PROBLEM TO WORK ON:
All lines of the material below that include the string "Viewport" are to be copied.

DATA EXCERPTS:
= Beginning of Section =

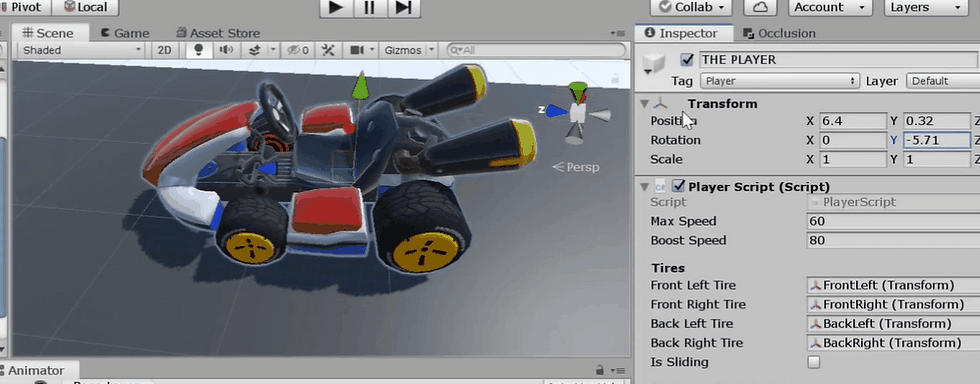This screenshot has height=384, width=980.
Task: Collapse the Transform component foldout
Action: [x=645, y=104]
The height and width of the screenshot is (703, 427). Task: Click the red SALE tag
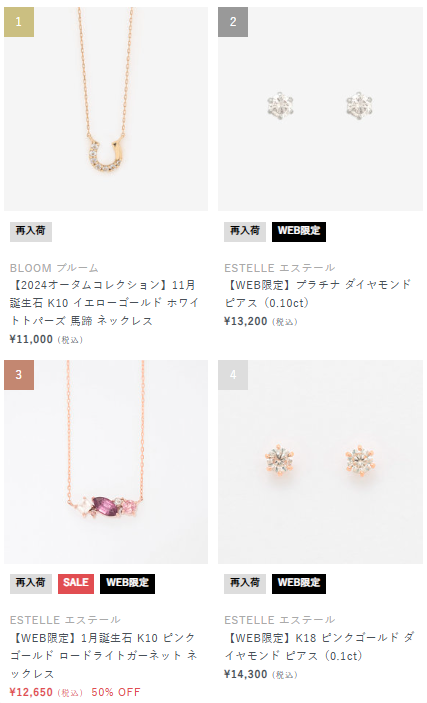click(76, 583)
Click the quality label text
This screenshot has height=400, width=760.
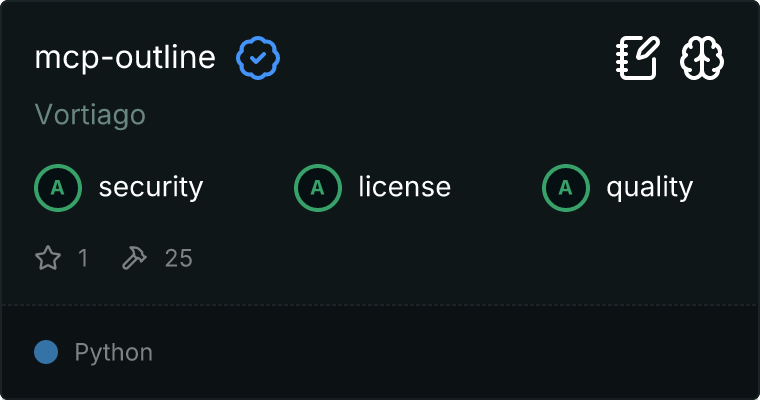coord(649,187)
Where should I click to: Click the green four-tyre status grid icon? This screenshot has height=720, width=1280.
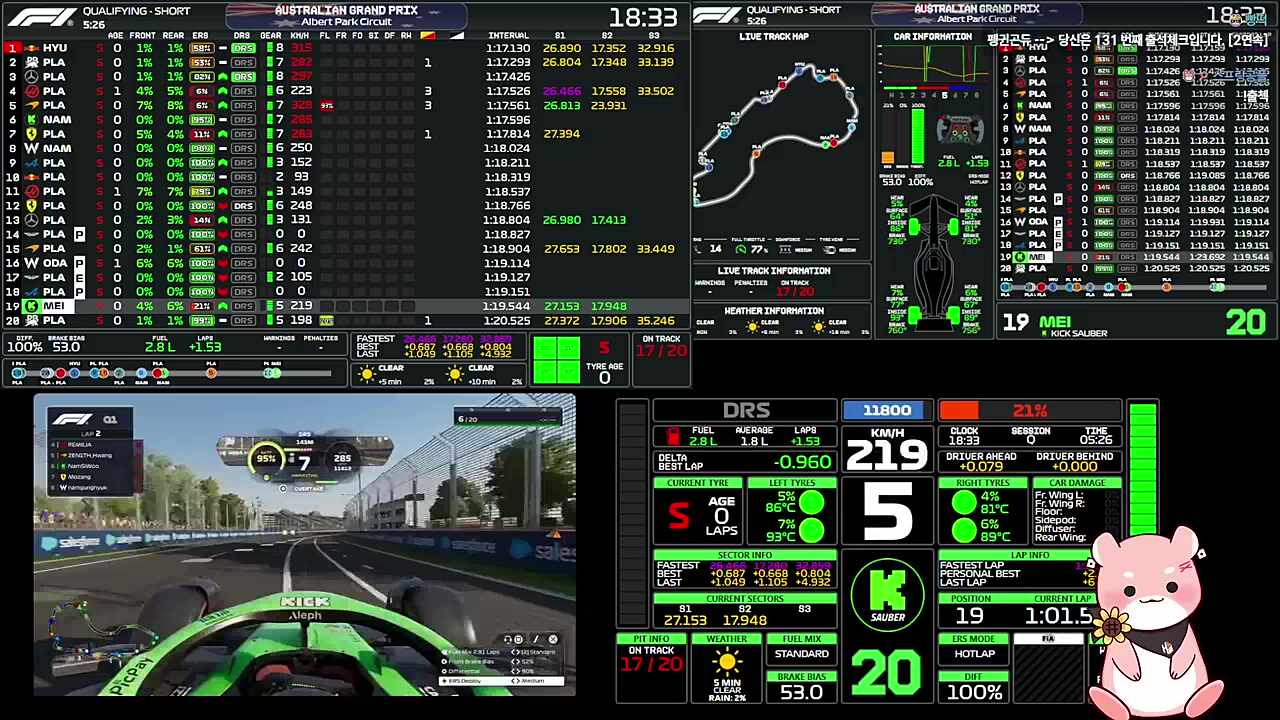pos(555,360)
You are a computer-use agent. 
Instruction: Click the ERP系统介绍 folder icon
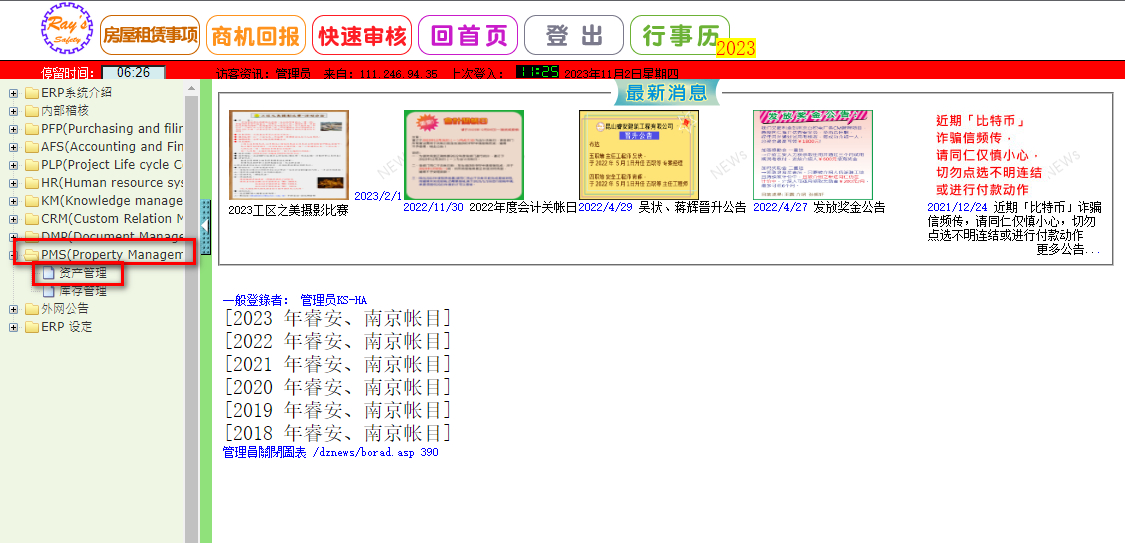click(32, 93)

= End of Section =
= Beginning of Section =

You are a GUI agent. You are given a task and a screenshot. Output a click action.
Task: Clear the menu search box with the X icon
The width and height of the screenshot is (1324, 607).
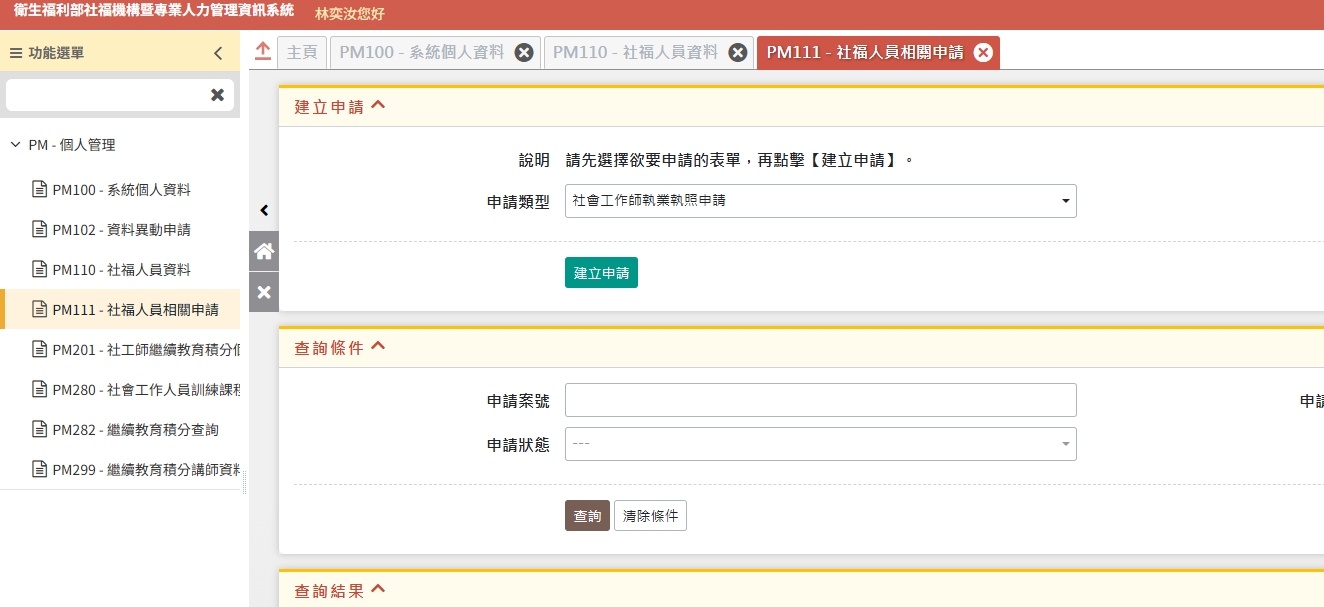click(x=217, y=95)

= End of Section =
= Beginning of Section =

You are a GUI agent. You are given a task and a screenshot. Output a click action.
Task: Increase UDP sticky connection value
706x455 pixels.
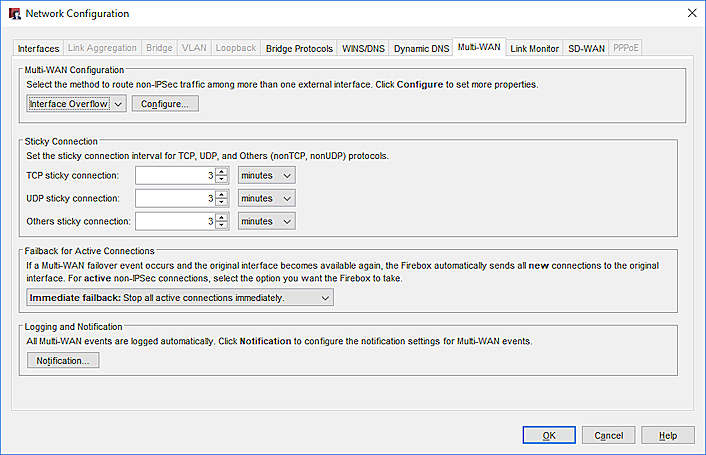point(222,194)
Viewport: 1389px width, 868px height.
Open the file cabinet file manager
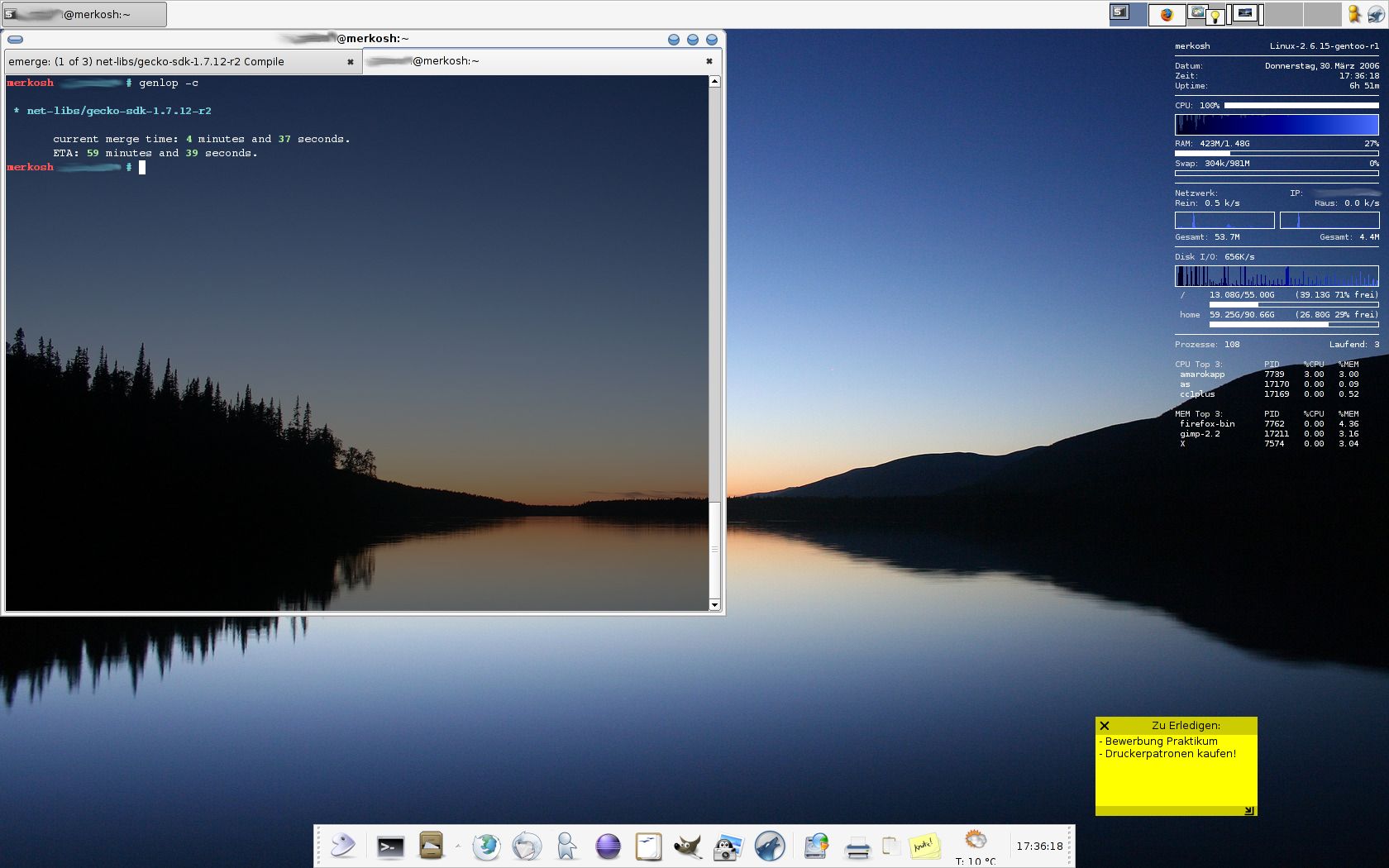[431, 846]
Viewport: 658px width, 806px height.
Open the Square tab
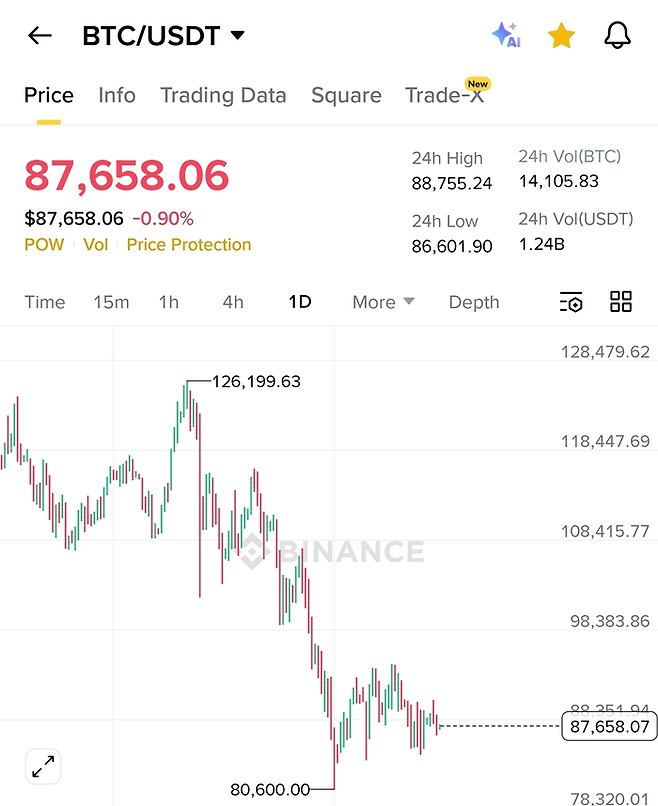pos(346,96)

= End of Section =

ANSWER BOX:
Viewport: 1389px width, 868px height.
Viewport: 658px width, 806px height.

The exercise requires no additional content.